Oleg Sushkov is a professor at the University of New South Wales and a leader in the field of high temperature super-conductors. Educated in Russia in quantum mechanics and nuclear physics, he now teaches in Australia.

==Education==
- 1974 MSc, Novosibirsk State University, Russia
- 1978 PhD in physics, Budker Institute of Nuclear Physics, Novosibirsk, Russia
- 1984 Doctor of Science (Habilitation), Budker Institute of Nuclear Physics, Novosibirsk, Russia

==Awards and recognition==
- Australian Research Council Professorial Fellow, 2011 - 2015, University of New South Wales
- Alexander von Humbold Research Award (Germany), 2006
- Lenin Komsomol State Prize in Science (Soviet Union), 1982

== Selected publications ==

As of January 2022, Google Scholar estimates that Sushkov's h-index is 53.

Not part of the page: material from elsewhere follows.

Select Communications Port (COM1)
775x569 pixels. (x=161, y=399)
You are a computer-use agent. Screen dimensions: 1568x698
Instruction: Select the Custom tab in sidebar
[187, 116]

- Sushkov, O. P. (1998). "Bound States of Magnons in the S=1/2 Quantum Spin Ladder"
- Sushkov, O. P. (2001). "Quantum phase transitions in the two-dimensional J1−J2 model"
- Sushkov, O. (2001). "Conductance anomalies in a one-dimensional quantum contact"
- Kuenzi, S. A. (2002). "Search for violation of fundamental time-reversal and space-reflection symmetries in solid-state experiments"
- Milstein, A. I. (2002). "Radiative Corrections and Parity Nonconservation in Heavy Atoms"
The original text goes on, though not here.